◆ What is required ◆
From the listing below, return each line that includes "Click".

==*==

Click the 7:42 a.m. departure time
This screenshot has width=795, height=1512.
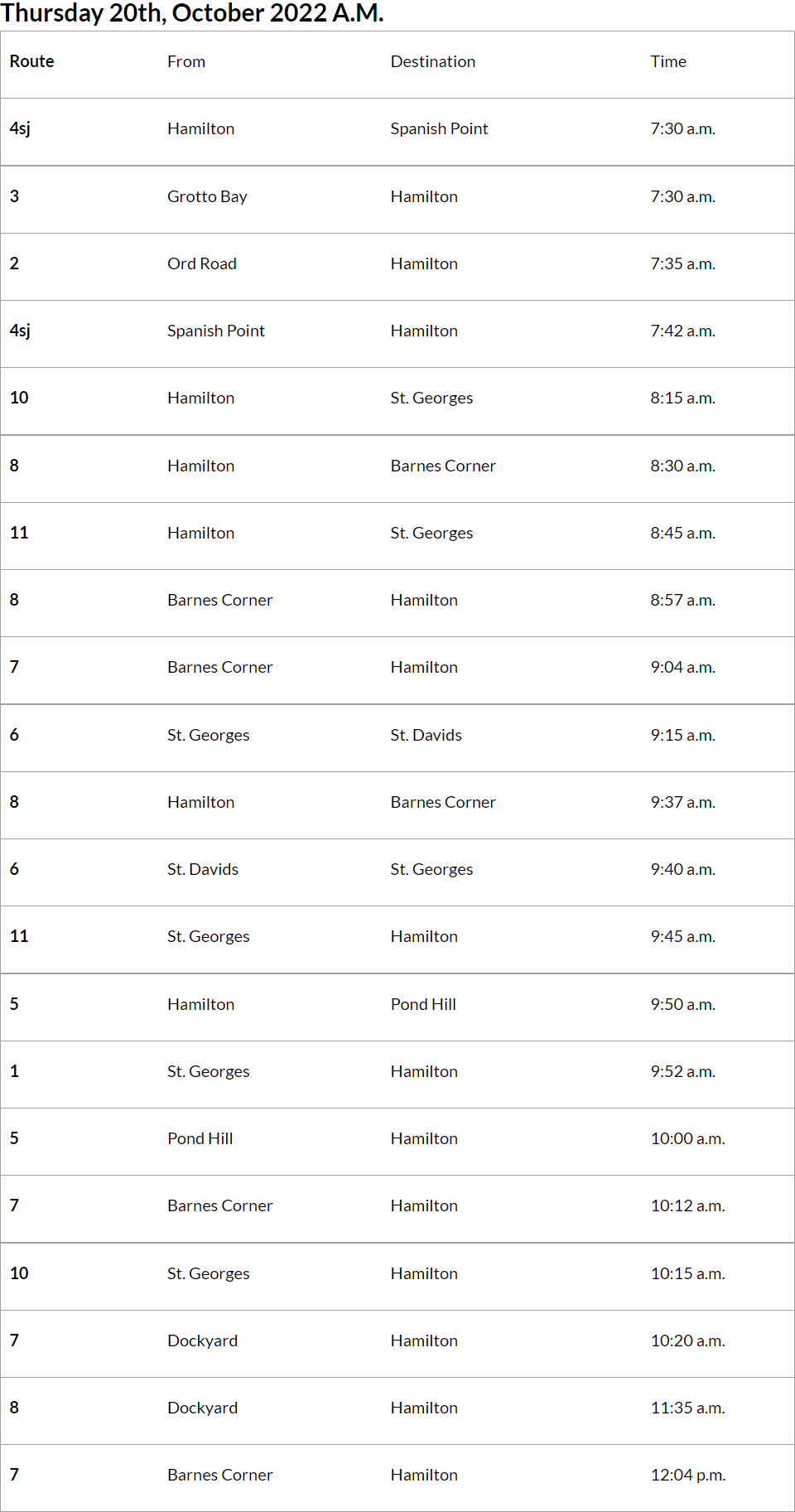[x=682, y=331]
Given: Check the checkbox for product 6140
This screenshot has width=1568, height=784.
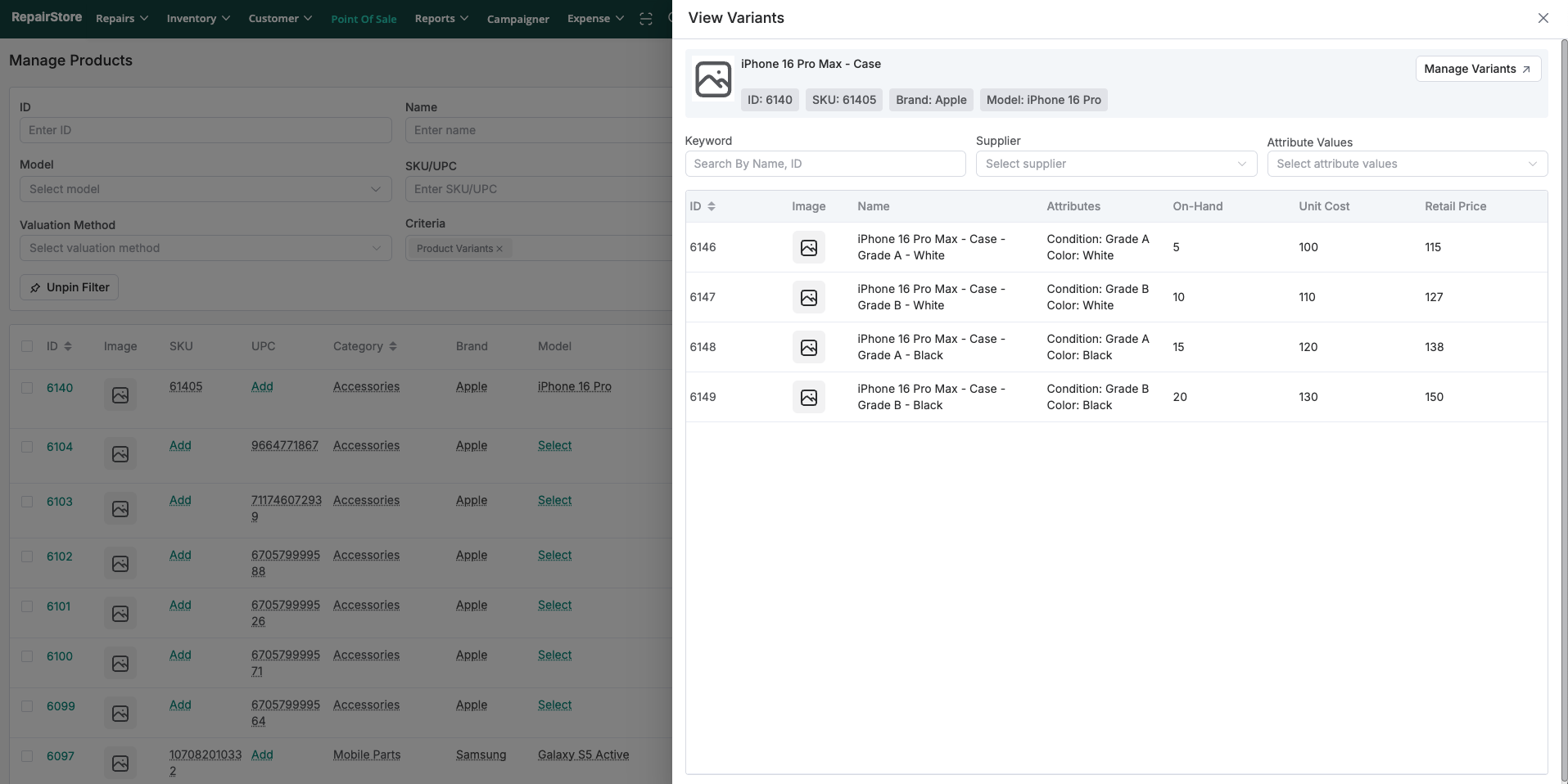Looking at the screenshot, I should [27, 388].
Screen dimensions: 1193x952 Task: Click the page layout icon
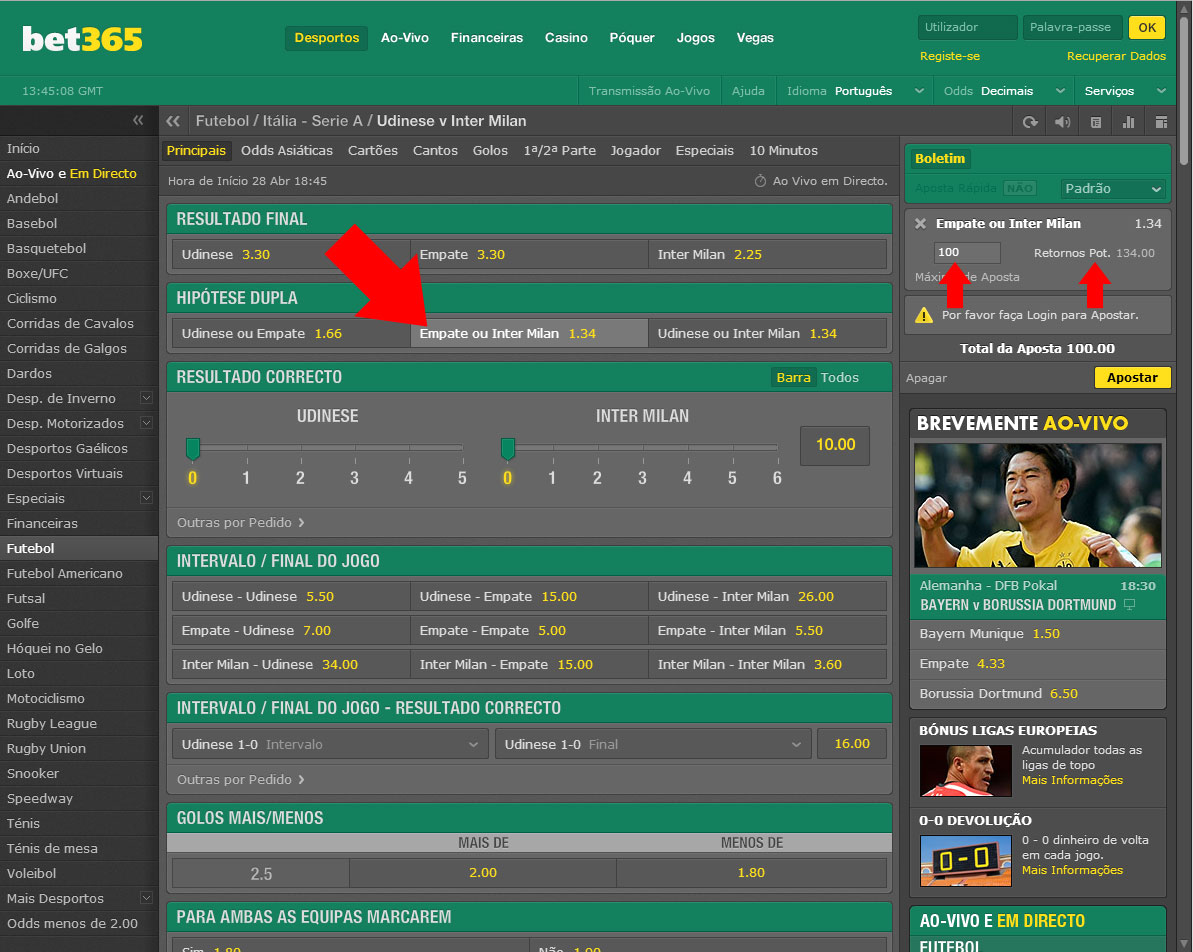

==*==

◆ Answer to this problem ◆
Click the 7:42 a.m. departure time
Screen dimensions: 1193x952 Task: Click the page layout icon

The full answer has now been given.